La Francia ha invece prorogato fino al 31 agosto 2026 una serie di sussidi sul diesel destinati a settori produttivi specifici: 0,15 euro al litro per gli agricoltori, 0,35 euro al litro per il comparto della pesca e 0,20 euro al litro per le piccole imprese di trasporto merci.

 

In Germania la strategia adottata riguarda non tanto l'ammontare del prezzo quanto la sua frequenza di variazione: gli aumenti dei carburanti possono avvenire una sola volta al giorno, fissata alle ore 12:00, mentre le riduzioni di prezzo restano libere e possono essere applicate in qualsiasi momento.

 

Per quanto riguarda l'Italia, secondo quanto riportato dalla fonte in Italia, il governo ha deciso una riduzione temporanea dell'accisa sul gasolio dal 28 luglio al 17 settembre 2026. L'accisa è stata abbassata da circa 0,67 euro a 0,53 euro per litro, con una riduzione dell'accisa sul gasolio che si traduce in un impatto stimato sul prezzo finale al consumatore di circa 0,17 euro al litro, IVA inclusa.

 

La misura più ampia resta comunque quella adottata dalla Norvegia, che ha sospeso integralmente tutte le imposte sui carburanti dal 1° aprile al 31 agosto 2026. La sospensione riguarda sia le componenti fossili sia quelle biogeniche della miscela finale, con una riduzione dei costi pari a 0,31 euro al litro per la benzina e 0,21 euro al litro per il gasolio.

 

In Romania il governo ha introdotto una compensazione destinata specificamente alle imprese di trasporto professionali, sotto forma di rimborso di 0,85 RON per ogni litro di gasolio, valido per il mese di aprile.
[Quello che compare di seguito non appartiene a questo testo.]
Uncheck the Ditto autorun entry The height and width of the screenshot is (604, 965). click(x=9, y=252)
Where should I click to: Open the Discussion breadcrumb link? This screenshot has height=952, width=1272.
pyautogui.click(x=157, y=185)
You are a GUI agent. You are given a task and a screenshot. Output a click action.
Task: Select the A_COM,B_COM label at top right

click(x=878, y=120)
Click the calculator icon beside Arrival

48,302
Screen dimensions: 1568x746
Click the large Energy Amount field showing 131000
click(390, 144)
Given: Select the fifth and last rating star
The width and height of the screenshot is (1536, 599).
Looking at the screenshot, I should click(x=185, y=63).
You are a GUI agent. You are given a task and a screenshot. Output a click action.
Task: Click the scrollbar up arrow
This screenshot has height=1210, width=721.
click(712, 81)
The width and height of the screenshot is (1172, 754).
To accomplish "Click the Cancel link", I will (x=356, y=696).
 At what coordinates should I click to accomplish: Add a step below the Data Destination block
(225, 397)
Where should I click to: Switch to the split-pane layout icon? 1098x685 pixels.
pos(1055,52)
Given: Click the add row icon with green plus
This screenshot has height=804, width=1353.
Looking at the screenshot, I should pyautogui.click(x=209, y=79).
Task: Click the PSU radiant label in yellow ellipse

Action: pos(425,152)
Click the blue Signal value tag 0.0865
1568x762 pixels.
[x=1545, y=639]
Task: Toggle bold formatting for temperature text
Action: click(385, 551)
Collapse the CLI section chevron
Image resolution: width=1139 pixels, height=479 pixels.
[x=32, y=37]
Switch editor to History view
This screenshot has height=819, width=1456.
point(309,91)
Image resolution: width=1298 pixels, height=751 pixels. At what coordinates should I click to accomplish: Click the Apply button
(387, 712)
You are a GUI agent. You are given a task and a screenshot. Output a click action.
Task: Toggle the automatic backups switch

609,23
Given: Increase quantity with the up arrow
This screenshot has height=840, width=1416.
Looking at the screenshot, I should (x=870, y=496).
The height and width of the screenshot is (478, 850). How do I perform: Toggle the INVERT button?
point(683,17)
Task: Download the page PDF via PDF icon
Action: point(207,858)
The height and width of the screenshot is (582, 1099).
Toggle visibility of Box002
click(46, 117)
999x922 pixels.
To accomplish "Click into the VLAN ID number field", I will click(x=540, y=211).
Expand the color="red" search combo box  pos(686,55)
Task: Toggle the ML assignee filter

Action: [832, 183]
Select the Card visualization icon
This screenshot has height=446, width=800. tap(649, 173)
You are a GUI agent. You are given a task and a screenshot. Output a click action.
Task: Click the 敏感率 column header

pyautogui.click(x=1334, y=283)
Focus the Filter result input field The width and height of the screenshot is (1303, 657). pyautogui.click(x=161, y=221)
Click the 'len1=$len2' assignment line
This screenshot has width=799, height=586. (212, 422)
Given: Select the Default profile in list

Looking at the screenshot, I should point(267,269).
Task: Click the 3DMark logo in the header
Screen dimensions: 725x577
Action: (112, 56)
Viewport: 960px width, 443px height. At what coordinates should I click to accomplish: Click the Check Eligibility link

Si tratta di un rimborso effettuato a posteriori, che quindi non incide direttamente sul prezzo esposto alla pompa ma viene riconosciuto successivamente alle aziende beneficiarie.

 

La Svezia ha infine messo in campo diverse misure fiscali temporanee: una riduzione della tassa sulla CO2 pari a 2,40 corone svedesi al litro, valida dal 1° luglio al 30 settembre, a cui si aggiunge una riduzione delle accise su diesel, benzina ed E85 applicata da maggio a settembre 2026.

 

Il quadro complessivo conferma come, in assenza di un coordinamento comune a livello europeo, ciascun governo stia scegliendo strumenti diversi - tetti ai prezzi, tagli alle accise, sussidi settoriali o rimborsi a posteriori - per attutire l'impatto dei rincari su cittadini e imprese di trasporto.